I looked at a post from SpiceWorks https://community.spiceworks.com/topic/1251024-migrate-to-azure-active-directory-from-on-premise-ad , it's the second reply from 'Gregory' - and it seems that AD / AD DS is not good for this in the first place.

So what do you guys reckon, open WAN on-premise AD?

@Eid no, I'm not paid by JumpCloud to suggest you look at their product. I've been evaluating their product for a few months now. There are some shortcomings that may keep us from being able to use their product in our environment. But for some folks/environments it's probably going to be a good solution. You know your environment better than anyone else so you will have to determine what works best for your environment. Good luck in your search.

Don't do it... binding to any directory service brings nothing but issues to the Mac...

Apple and IBM have spoke and it's Configuration Profiles to manage password requirements.

https://www.youtube.com/watch?v=fSHTzJl9BW0

Most every security group is ok using Configuration Profiles to manage the "pin/password" on an phone, so they have no "real" argument against using Profiles on macOS.

If you start reading Apple tea leaves and really thinking about the future, the most likely plan they have for macOS is to lock it down as tight as iOS.

C

Thanks C,

How do you handle Macs in your corp environment then? Only via JAMF? What about file sharing from AD environment?
Thanks for the keynote, I will take a look at that today.

For us, we're happy to use 1Password for most of the non-SSO stuff, but yeah.. having the same account across OSX&Windows for remote&local workers would be nice. To have your desktop&files accessible.

We are hopefully moving away from AD to local passwords later this month early next and will mange the passwords with profiles. We have only used Jamf for the past 9 or 10 years. : ) AD password issues are the largest group of macOS tickets our help-desk receives.

Most of our users are using UNIX shares so that really isn't an issue, Also the ones that still use windows shares can just browse to them in the finder and log in manually. I have found that the whole Kerberos really didn't work in our environment and from what I have read most environment have an issues setting it up on everywhere.
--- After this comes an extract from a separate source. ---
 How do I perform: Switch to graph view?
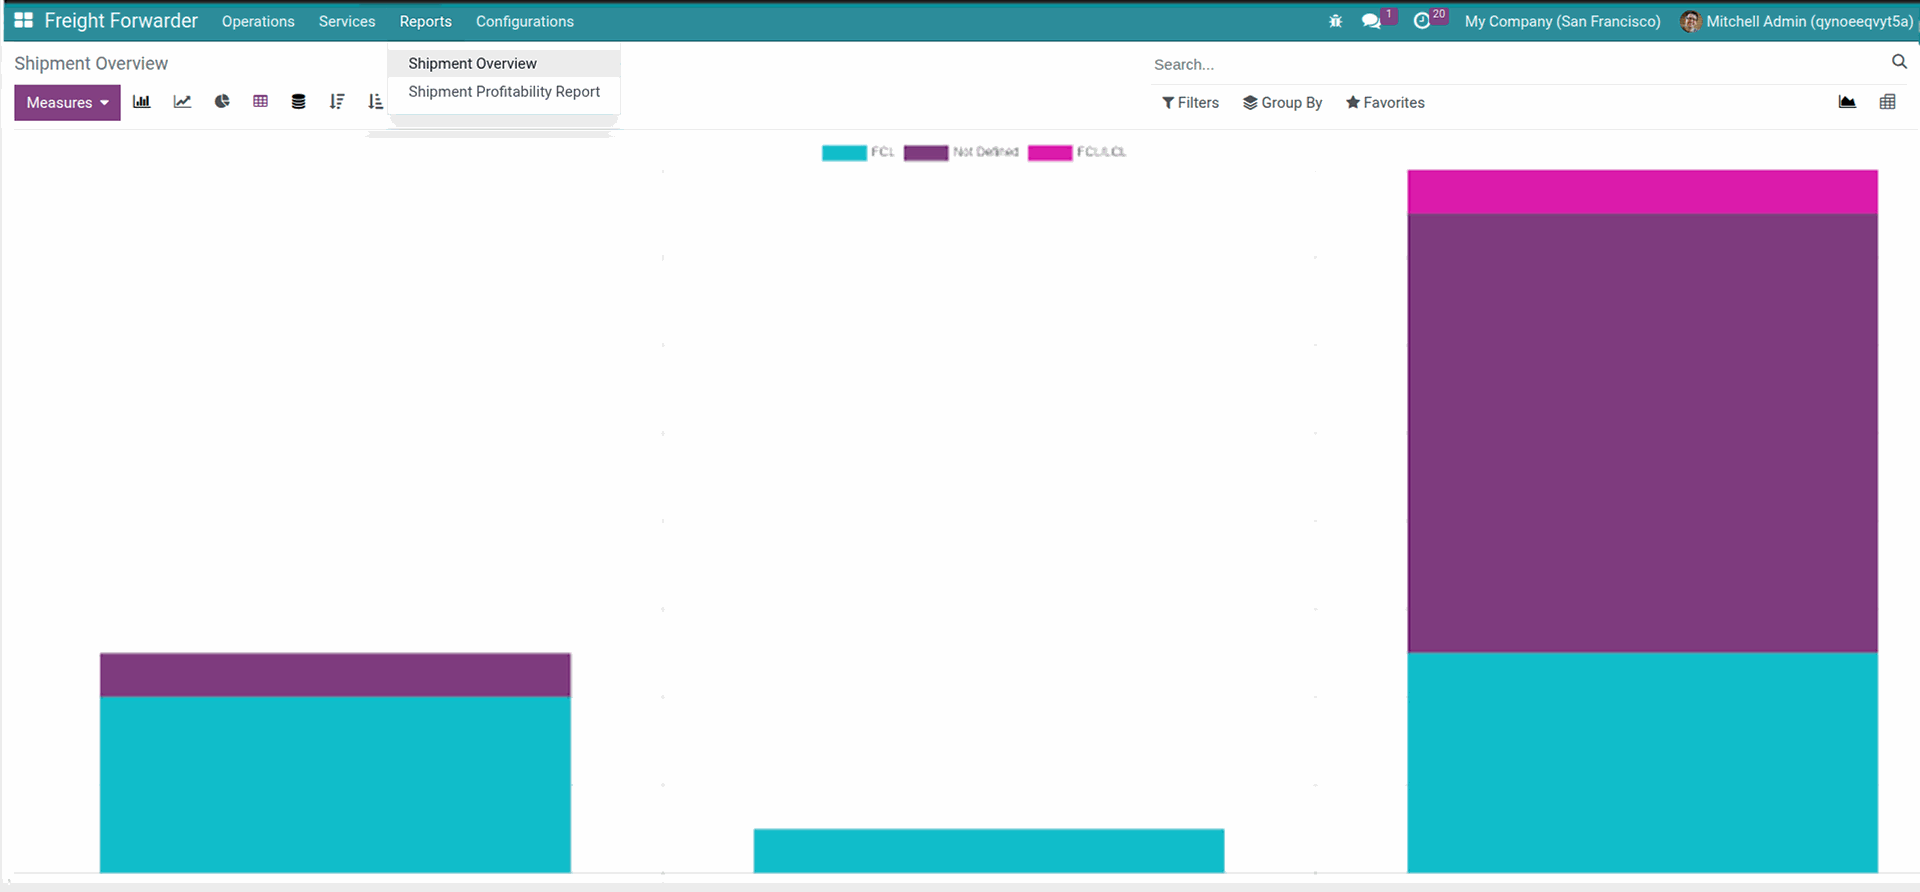(x=1847, y=102)
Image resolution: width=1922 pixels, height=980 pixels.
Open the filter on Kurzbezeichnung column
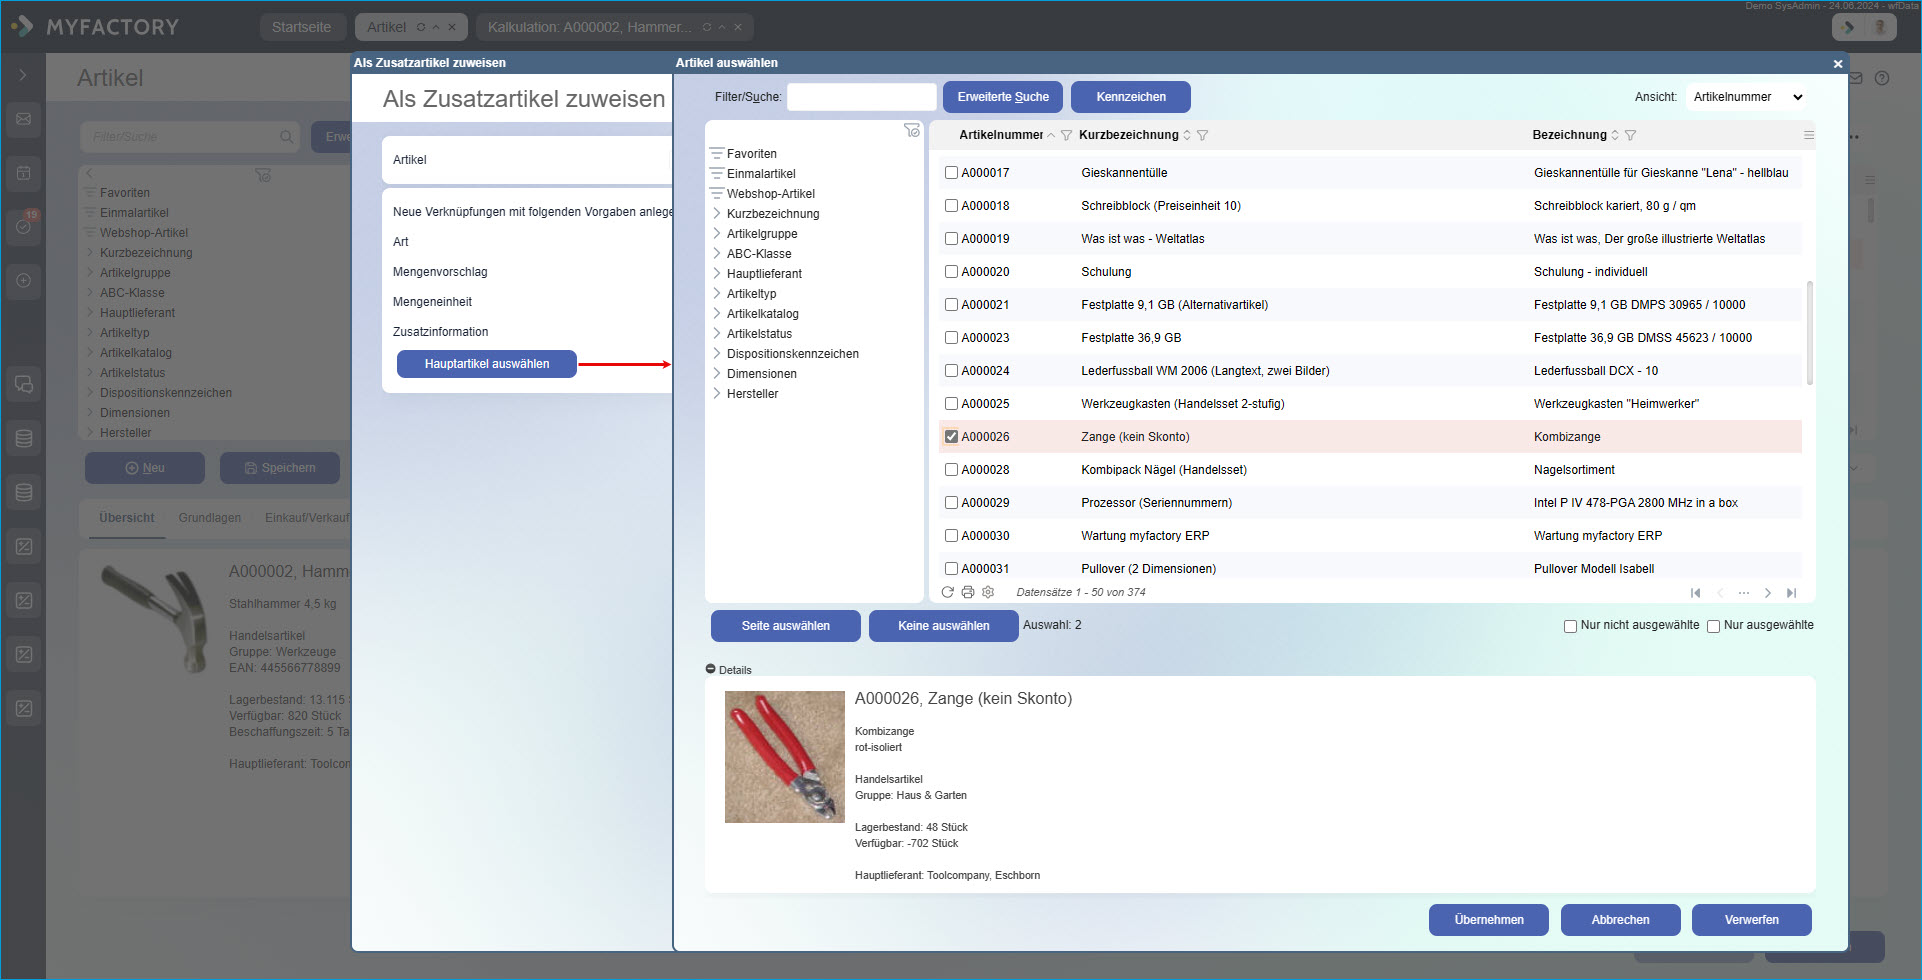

We have also moved to O365 so we are trying to get our users to use OneDrive. As for desktops synced I am not sure that it's possible anymore.. Apple has dropped support for portable home directories

https://derflounder.wordpress.com/2016/09/03/portable-home-directories-will-not-work-on-macos-sierra/

If you really need the SSO check out Enterprise Connect...

https://www.jamf.com/jamf-nation/discussions/17757/about-enterprise-connect

There is two IBM the one I linked is this year but there is one from 2015 too that you should watch it's on the Jamf YouTube channel too.

C

I would look at Enterprise Connect or Nomad (https://www.nomad.menu/). Both have features that let you use local accounts but still have control over them. Here is an article that covers binding vs unbound and them the differences between EC and Nomad.

http://macadminsdoc.readthedocs.io/Integration/Active_Directory/

I am going with Enterprise Connect but we are bound to AD. It will help with keeping the kerberos tickets updated and password reminders. If we were unbound I would still look at them to help stream line maintaining user accounts.

We have also been evaluating JumpCloud and it has seemed to work very well in our test lab environment. We had a good discussion going in JamfNation about it. Like @mpermann, it does have a lot of shortcomings... but most of the stuff you can get around. We don't use their binding client, in out discussion someone posted a nice scan of something they printed off about binding via the Users & Groups, then it is not require you as the admin to push down each user from the JumpCloud admin page.

Like you, I am using Meraki until we invest in JAMF Pro. If you have any questions, I have been using/testing it for the last two years heavily.

Jared

I see you want the users apps and everything to be the same when they login... usually when binding to AD, I like to have everything local. Nothing but issues migrating everything over when the user decides to login to a new computer. I like having the users store files on a network drive.